Vamos a ver: cuando los propios protagonistas del quehacer institucional confirman que éste sirve para maldita la cosa porque la impunidad es más importante que el país, porque el cinismo es el lubricante básico del aparato del poder y porque la inmoralidad siempre hallará la manera de legalizarse a sí misma, lo lógico es que una buena parte de la gente de la calle –la que no tiene acceso a las oficinas, los restaurantes, los estudios televisivos, los confesionarios o los burdeles donde se toman las decisiones realmente importantes– concluya que creer en las leyes es perder el tiempo, que atenerse a las reglas del juego formal es un autoengaño, que la nación no tiene remedio y que más vale concentrarse en sobrevivir, y hasta en vivir mejor, como afirma el descaro calderonista, y acomodarse en la pequeña corrupción tolerable.

Parece, pues, que con sus guerritas o guerrotas, ex políticos, paleo políticos y para políticos proponen a la población un acuerdo implícito: Ustedes despreocúpense, que esto no tiene remedio. Háganle como puedan para salir adelante y no se ensucien de más en esa inmundicia mayor que es la vida republicana; déjennos hacernos ricos en ella que nosotros, a cambio, nos encargaremos (al fin que ya estamos batidísimos) de gestionar la sordidez y la mierda.

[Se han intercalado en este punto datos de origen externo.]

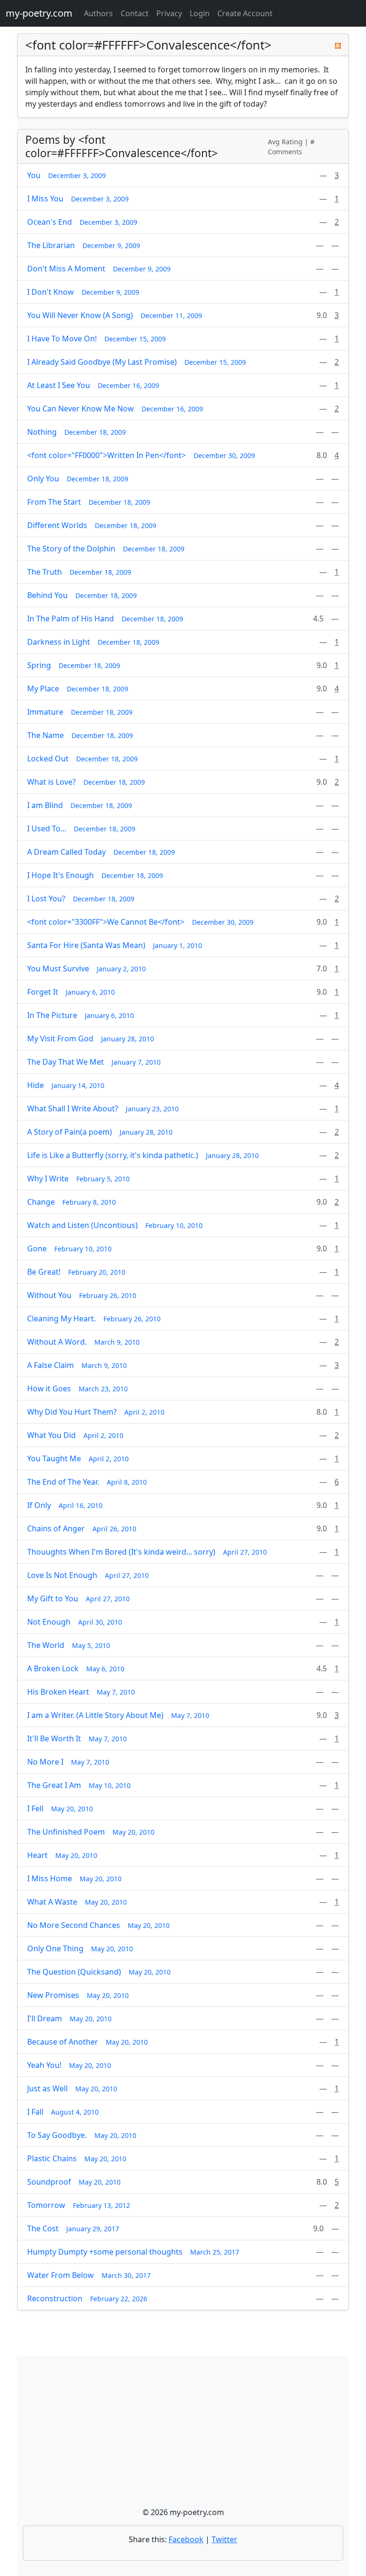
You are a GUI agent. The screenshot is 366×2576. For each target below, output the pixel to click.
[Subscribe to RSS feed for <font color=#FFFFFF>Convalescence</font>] (338, 44)
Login (200, 13)
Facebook (186, 2539)
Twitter (224, 2539)
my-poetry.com (39, 13)
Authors (98, 13)
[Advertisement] (183, 2435)
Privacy (169, 13)
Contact (135, 13)
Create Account (245, 13)
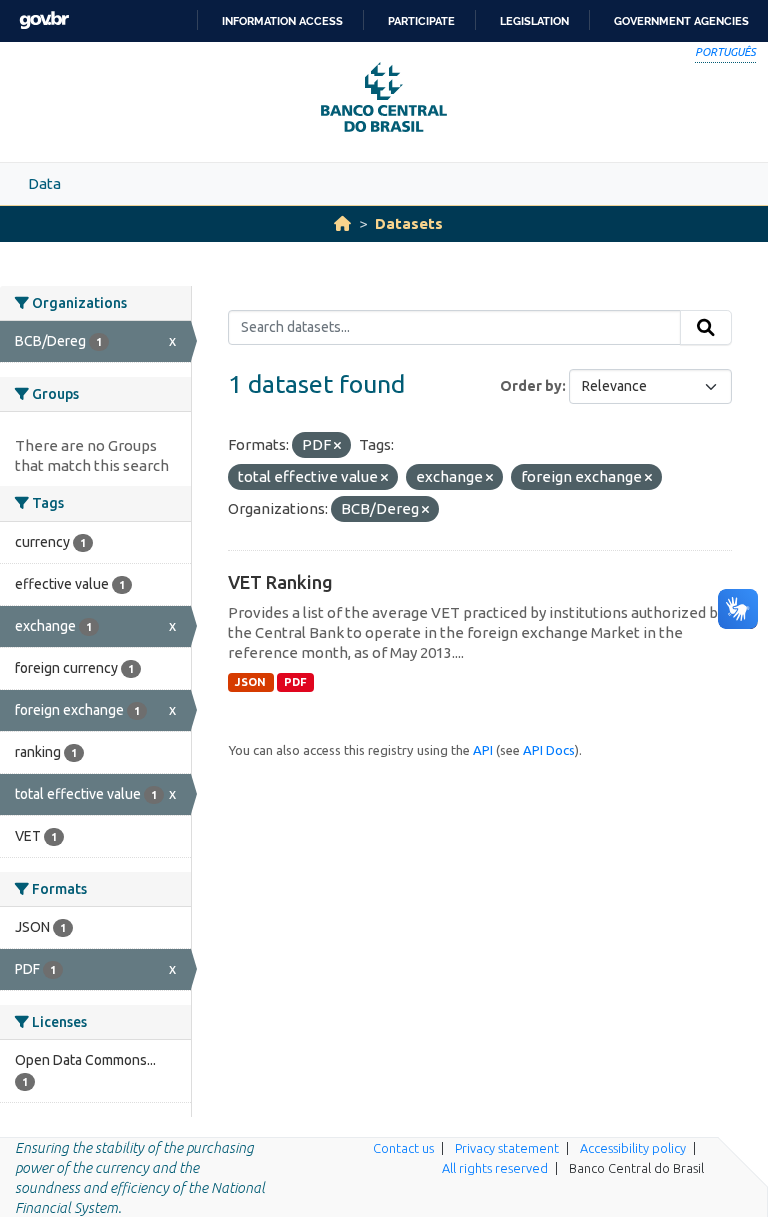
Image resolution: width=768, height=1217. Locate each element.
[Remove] (337, 446)
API (483, 750)
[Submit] (706, 328)
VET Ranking (280, 582)
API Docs (549, 750)
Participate (421, 21)
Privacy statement (507, 1148)
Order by (531, 386)
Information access (282, 21)
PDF (295, 682)
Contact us (403, 1148)
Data (44, 183)
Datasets (409, 223)
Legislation (534, 21)
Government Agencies (681, 21)
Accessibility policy (633, 1148)
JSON (250, 682)
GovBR (44, 20)
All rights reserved (495, 1168)
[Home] (342, 223)
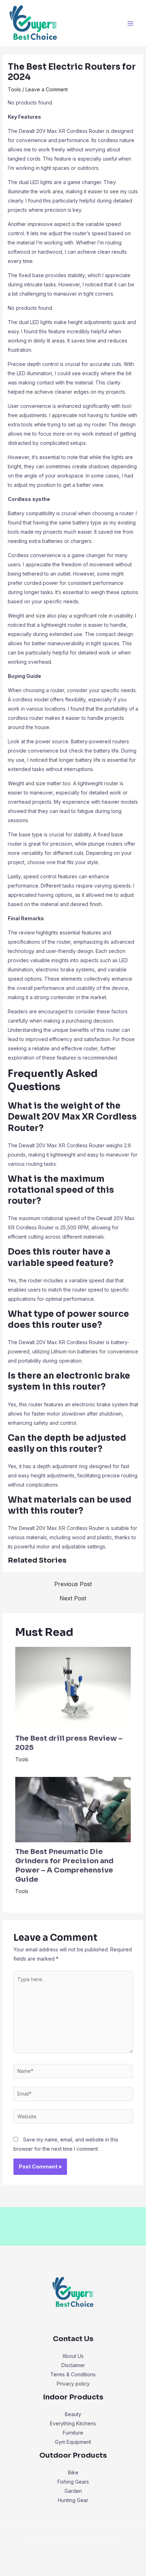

El escándalo político como industria del desaliento ciudadano es una hipótesis ineludible cuando se asiste a un fuego cruzado con proyectiles de gran calibre como los que vemos pasar sobre nuestras cabezas, por ejemplo, en el reciente duelo de artillería que sostuvieron, entre Coyoacán y Tlalpan, el demente y el delincuente, como se calificaron ellos mismos. Y más, si se considera que estas vistosas escaramuzas tienen lugar a cosa de un mes de las próximas elecciones, a las que ya desde antes se les auguraba una participación ciudadana más bien raquítica. Ustedes votaron por mí, y ya ven; luego les impuse a aquél, después sufragaron por un monito que quién sabe cómo se llamaba; a continuación se ilusionaron con el alto vacío y por último les enjaretaron un segundo espurio; para colmo, ya han visto lo fácil que nos resulta comprar dirigencias enteras en los partidos de oposición; así que hagan sus cuentas y pregúntense: ¿para qué se molestan en votar? Mejor quédense en casita y vean los resultados en el Canal de las Estrellas que sería, cómo creen, incapaz de mentirles.

Tal vez los surtidores sucios que vemos brotar por todas partes y los infortunados desencuentros declarativos entre los señores licenciados constituyan, en alguna medida, un intento del cártel que ocupa el poder por culminar la expropiación a su favor de la vida pública, es decir, lograr que el legítimo propietario de ésta, el pueblo, renuncie en definitiva a ejercer sus derechos cívicos y se diga: ¿De qué me sirve a mí este cochinero?

Por si las moscas (es un decir, que las moscas están allí, y son muchas), y así fuera sólo para no hacerle demasiado fácil el trabajo a quienes han venido expropiando todo lo demás, es deseable y necesario informarse, decidir y votar. Ahora más que nunca, el sufragio es una forma de resistencia ante la inmoralidad legalizada de la clase política.